Wednesday, March 20, 2019

Differing jobs account for racial pay gap in unionized construction


Larry Mishel spends nearly 650 words acknowledging the accuracy of my op-ed "Construction unions leave minority workers behind," writing, "Black workers do earn less than whites in union construction" likely because "blacks [are] more heavily represented in lower-paid occupations."

I'm glad we agree on that point.

Mishel, whose think tank has received nearly $70,000 from Gary LaBarbera's Building and Construction Trades Council of Greater New York since 2016, is the third surrogate to publicly respond to my editorial on the lack of diversity in the city's unionized building trades. Ironically, all three of these union responses came from white men. Indeed, all the top leaders of New York City's building trades unions are white males.

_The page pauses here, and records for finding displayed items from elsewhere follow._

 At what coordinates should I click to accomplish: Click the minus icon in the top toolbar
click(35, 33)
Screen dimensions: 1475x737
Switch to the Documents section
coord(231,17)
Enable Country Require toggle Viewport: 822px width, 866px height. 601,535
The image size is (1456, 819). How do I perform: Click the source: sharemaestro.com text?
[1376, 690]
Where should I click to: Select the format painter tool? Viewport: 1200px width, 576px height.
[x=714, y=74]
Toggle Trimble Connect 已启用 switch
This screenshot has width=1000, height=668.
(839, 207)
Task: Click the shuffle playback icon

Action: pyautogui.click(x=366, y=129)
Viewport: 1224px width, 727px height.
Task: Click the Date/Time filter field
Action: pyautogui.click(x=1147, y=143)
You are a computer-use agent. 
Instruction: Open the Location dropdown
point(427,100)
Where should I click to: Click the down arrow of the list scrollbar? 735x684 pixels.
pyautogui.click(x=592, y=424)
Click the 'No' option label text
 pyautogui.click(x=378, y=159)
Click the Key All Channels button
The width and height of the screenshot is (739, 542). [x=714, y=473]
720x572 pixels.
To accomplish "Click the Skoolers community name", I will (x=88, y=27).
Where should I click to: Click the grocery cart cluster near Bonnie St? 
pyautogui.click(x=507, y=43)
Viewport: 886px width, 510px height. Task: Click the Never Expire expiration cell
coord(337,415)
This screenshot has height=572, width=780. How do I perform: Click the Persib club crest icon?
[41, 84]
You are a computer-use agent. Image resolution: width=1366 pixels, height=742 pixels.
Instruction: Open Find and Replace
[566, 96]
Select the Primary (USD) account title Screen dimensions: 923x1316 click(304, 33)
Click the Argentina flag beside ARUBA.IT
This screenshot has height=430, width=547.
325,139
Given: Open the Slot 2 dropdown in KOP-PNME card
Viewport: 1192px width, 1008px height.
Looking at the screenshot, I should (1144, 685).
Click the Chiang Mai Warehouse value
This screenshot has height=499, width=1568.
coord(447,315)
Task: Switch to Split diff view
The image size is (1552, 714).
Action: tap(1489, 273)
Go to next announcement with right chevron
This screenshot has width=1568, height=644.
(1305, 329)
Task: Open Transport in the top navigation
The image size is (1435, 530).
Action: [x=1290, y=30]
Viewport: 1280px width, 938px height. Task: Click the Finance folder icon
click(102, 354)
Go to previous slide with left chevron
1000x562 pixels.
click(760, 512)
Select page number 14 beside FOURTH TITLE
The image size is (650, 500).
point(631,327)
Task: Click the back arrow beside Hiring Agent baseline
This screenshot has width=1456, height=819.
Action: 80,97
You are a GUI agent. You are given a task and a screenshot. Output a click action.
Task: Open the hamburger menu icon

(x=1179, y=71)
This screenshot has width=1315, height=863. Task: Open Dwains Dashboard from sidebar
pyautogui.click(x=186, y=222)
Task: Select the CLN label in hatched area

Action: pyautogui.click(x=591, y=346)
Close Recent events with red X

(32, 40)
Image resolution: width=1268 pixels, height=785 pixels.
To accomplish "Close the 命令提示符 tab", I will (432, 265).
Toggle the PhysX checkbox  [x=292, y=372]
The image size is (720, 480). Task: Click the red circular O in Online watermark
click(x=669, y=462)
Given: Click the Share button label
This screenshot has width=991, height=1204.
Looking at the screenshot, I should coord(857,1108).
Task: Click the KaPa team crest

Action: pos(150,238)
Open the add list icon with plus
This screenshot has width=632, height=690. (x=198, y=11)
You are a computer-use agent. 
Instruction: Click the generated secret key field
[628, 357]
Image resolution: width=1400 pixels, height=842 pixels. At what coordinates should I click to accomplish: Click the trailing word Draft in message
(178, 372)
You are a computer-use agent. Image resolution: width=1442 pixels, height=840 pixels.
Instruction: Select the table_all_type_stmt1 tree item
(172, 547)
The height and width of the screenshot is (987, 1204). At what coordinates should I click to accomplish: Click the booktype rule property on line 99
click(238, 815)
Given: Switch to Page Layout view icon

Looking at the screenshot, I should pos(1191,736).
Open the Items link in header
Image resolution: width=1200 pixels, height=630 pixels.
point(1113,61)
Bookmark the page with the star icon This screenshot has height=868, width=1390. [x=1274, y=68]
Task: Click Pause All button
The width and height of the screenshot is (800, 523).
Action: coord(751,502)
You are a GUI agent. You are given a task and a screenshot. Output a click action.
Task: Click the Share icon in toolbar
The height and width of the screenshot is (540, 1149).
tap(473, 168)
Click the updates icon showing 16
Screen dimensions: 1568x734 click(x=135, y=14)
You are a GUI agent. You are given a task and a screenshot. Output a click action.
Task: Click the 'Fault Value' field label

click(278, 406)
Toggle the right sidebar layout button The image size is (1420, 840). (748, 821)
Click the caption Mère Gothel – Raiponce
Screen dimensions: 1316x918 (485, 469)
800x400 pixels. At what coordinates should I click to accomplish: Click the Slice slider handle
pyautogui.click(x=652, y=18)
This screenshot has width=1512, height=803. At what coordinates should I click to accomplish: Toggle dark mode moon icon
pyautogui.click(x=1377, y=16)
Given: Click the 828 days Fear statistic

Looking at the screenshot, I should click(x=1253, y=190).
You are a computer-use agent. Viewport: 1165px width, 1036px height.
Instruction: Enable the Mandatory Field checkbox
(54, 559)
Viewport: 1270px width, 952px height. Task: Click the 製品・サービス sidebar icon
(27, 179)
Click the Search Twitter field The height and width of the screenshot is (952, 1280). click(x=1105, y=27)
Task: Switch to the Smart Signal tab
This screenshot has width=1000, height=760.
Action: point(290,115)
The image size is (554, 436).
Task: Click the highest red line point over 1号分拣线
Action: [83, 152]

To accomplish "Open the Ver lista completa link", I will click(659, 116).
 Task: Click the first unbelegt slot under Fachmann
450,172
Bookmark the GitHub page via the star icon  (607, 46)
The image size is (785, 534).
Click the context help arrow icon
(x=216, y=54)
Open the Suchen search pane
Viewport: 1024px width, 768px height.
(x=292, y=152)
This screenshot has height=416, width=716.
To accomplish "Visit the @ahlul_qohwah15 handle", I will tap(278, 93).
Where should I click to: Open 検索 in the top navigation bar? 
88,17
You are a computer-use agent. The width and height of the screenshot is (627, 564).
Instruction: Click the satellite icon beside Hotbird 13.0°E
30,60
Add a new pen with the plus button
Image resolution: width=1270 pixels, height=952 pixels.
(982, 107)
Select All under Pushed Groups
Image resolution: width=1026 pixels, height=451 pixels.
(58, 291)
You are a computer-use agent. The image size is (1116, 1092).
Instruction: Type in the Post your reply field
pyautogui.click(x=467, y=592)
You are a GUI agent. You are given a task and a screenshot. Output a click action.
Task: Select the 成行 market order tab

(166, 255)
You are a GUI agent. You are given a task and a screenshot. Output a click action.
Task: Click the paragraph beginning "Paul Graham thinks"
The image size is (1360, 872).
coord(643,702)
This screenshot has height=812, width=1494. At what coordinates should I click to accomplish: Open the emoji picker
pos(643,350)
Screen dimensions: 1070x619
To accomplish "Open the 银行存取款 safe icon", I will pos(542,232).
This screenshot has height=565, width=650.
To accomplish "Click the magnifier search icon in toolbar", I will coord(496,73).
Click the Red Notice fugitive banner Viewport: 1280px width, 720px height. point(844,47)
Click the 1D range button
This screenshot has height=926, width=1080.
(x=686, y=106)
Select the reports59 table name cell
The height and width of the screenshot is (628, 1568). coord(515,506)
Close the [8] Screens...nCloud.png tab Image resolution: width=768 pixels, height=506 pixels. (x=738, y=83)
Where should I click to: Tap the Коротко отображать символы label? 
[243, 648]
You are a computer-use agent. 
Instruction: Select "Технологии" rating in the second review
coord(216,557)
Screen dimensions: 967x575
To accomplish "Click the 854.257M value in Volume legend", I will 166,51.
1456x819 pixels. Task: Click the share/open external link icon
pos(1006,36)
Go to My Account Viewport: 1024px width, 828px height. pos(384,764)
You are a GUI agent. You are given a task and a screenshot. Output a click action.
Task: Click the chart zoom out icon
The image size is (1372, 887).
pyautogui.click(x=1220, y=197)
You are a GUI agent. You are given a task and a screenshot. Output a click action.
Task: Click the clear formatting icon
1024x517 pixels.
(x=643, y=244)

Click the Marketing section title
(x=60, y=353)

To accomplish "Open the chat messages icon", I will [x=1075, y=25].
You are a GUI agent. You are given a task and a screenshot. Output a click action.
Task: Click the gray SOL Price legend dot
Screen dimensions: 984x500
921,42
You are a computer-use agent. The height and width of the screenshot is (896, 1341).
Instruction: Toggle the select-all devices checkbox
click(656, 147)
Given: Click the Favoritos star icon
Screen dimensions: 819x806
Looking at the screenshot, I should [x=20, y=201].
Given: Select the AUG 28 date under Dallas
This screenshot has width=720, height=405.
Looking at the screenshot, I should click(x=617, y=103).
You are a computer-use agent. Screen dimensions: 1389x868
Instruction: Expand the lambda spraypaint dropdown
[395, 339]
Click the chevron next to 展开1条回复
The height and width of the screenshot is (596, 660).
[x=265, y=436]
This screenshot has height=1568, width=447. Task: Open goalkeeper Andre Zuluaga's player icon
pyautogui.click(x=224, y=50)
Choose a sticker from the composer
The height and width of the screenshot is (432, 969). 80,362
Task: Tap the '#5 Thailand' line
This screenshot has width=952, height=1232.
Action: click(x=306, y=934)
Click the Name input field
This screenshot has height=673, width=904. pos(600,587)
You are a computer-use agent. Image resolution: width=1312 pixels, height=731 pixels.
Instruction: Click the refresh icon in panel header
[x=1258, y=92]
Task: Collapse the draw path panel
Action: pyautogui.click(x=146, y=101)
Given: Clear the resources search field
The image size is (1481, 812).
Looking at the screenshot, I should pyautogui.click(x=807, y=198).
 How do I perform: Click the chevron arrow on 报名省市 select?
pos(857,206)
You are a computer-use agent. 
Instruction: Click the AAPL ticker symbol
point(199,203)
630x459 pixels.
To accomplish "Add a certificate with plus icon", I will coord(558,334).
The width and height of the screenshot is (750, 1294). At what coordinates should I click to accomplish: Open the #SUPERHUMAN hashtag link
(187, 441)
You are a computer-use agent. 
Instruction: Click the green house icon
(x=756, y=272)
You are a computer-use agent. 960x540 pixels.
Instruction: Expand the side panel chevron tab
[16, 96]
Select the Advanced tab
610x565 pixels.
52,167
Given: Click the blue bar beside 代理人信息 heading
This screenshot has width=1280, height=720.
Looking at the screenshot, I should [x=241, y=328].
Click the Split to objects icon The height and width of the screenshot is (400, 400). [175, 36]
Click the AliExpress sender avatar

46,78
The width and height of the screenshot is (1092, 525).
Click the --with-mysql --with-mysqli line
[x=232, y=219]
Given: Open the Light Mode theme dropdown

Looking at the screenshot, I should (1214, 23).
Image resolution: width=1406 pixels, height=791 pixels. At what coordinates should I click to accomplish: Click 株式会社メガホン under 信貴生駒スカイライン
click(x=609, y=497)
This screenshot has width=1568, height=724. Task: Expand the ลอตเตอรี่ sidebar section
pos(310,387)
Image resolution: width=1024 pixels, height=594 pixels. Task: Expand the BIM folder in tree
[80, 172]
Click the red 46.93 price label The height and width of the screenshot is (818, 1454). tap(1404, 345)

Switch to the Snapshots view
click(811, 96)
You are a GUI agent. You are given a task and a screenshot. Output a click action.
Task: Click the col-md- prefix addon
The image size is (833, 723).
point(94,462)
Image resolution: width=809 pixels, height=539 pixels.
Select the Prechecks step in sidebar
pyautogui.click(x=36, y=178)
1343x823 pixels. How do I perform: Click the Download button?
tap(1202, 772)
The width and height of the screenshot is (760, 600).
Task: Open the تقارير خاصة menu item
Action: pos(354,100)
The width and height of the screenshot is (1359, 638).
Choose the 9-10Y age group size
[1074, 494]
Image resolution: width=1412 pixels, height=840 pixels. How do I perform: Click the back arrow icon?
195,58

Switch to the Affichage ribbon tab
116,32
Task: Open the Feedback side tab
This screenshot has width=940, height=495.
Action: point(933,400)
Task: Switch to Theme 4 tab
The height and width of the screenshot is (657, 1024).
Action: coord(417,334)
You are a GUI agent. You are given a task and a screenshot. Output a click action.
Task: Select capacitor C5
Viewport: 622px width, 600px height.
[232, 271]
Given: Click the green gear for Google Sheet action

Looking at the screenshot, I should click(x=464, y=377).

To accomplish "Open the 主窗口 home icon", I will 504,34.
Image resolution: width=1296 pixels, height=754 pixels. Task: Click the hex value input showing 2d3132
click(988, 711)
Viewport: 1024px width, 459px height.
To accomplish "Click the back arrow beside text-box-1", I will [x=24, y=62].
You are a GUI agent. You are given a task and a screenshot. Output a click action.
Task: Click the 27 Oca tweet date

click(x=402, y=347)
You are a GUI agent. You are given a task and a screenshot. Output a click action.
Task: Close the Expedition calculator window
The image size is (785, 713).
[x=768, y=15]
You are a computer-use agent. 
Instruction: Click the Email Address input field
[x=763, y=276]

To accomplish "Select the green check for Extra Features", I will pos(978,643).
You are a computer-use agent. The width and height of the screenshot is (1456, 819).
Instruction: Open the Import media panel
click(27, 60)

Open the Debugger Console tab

Readers looking for a more-accurate representation of the so-called diversity in the unionized building trades should refer to a 2016 Crain's op-ed by three members of the International Union of Operating Engineers Local 14-14B. They describe an "old-boy network" that—far from being "ancient history"—still keeps the union almost entirely white. The writers called it "a direct consequence of union leadership building barriers to equal opportunity for nonwhite workers."

Rather than paying for sympathetic studies from union-aligned think tanks, Mr. LaBarbera should submit the data requested by the president of the NAACP New York State Conference nearly three years ago, including "comprehensive data showing the exact number of African-American and Hispanic members currently employed in each building trade" and "how many African-American and Hispanic apprentices advanced to full-time employment."

If Mr. LaBarbera is unwilling to provide this proof of diversity, perhaps he and his hired spokesman doth protest too much.